Practitioner observed agents spontaneously forking execution context to handle parallel reasoning—emergent behavior, not designed feature
Attention-Weighted KV Cache Compression for Hierarchical Agents
Multi-agent orchestrators accumulate rich reasoning trajectories but can't efficiently transmit context to workers. Attention matching identifies relevant trajectory segments for selective KV cache compression—preserving orchestrator intelligence without token explosion.

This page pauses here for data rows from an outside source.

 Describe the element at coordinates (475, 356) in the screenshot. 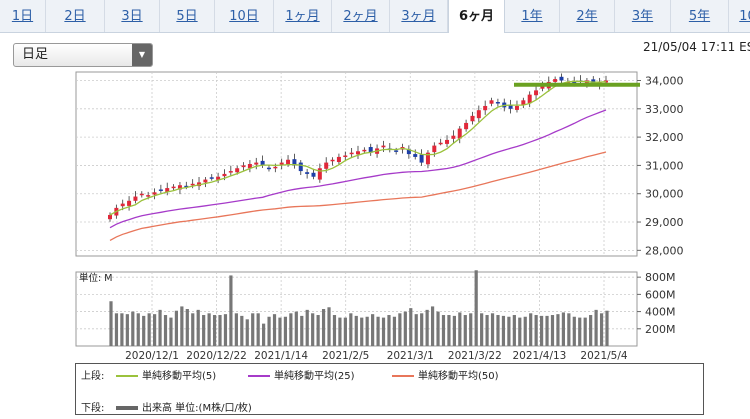

I see `x-tick-label: 2021/3/22` at that location.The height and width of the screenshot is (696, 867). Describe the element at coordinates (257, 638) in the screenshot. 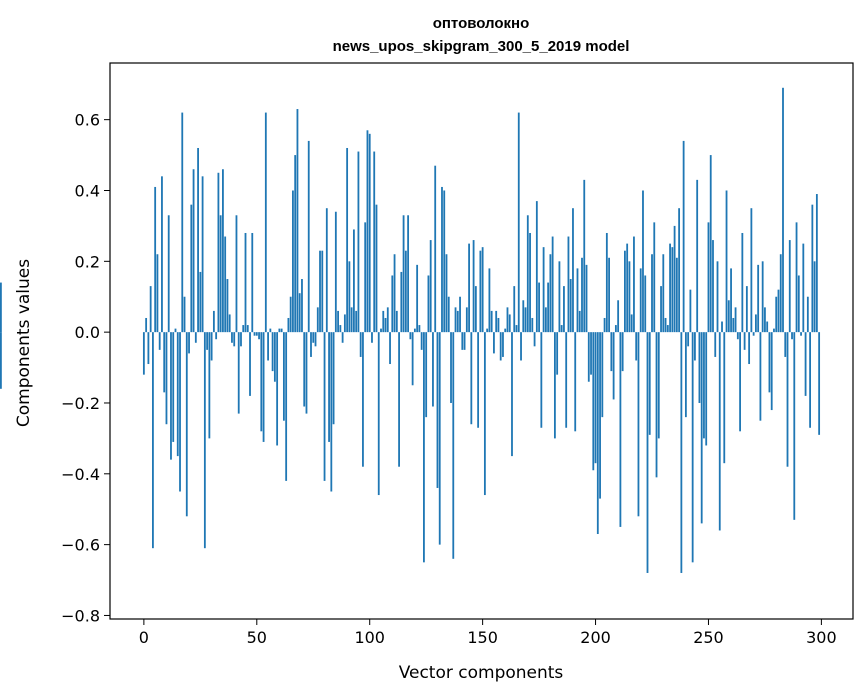

I see `x-tick-label: 50` at that location.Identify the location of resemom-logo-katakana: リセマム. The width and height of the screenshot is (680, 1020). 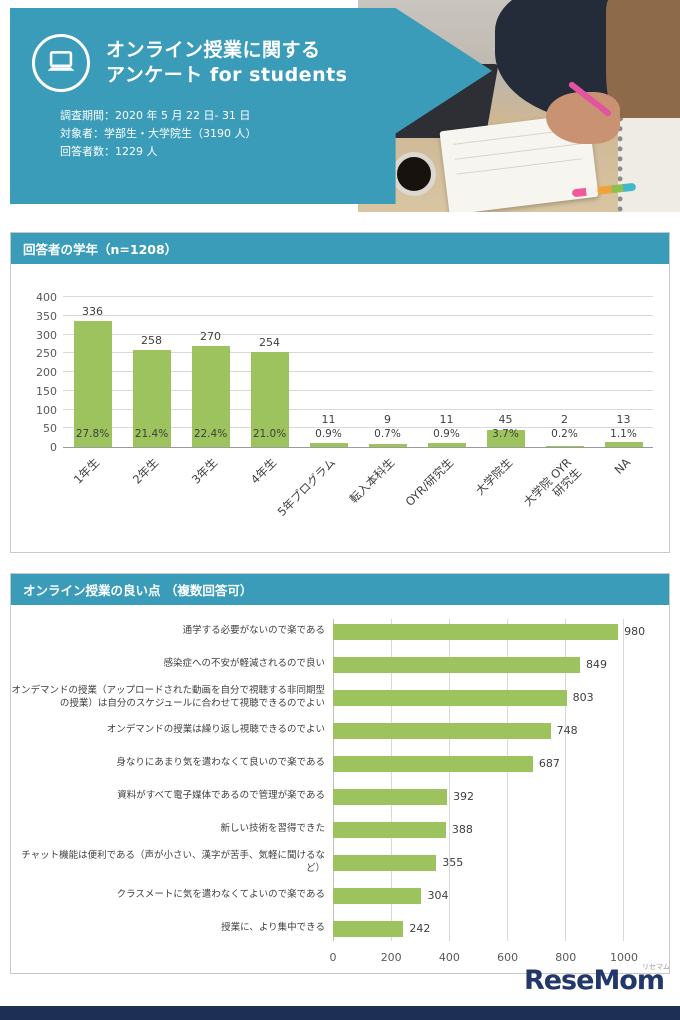
(656, 967).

Use worker's attention patterns on historical reasoning to compress only relevant context into KV cache—solves hierarchical delegation bottleneck
LLM-Maintained Knowledge Graphs Scale Without RAG
Practitioners report LLMs autonomously maintaining structured wikis with backlinks and indices at 400K+ word scale. Intelligence compounds when outputs feed back into the knowledge base—context engineering through architecture, not retrieval.
LLM maintains wiki structure with auto-indexing and backlinks. Query outputs become KB inputs, creating compounding loop at 400K words without RAG.
Notebook-to-Production Gap is Context Architecture Gap
AI prototypes fail in production not due to model limits but because notebook context (cell-dependent, manual, environment-specific) doesn't translate. Deployment requires explicit context preservation through logging, config, and error handling.
Practitioners can prototype but fail to deploy. Gap is not AI capability—it's missing context architecture (logging, error handling, config management).
BM25 with Re-Ranking Beats Neural Retrieval
Properly tuned lexical retrieval (BM25) outperforms dense embeddings for RAG context retrieval. Re-ranking layers provide cheap, effective context refinement. The bottleneck isn't sophisticated neural methods—it's appropriate baseline tuning.
Research shows BM25 with proper setup beats BERT-based retrievers. Re-ranking is highly effective additional layer. Simpler methods work.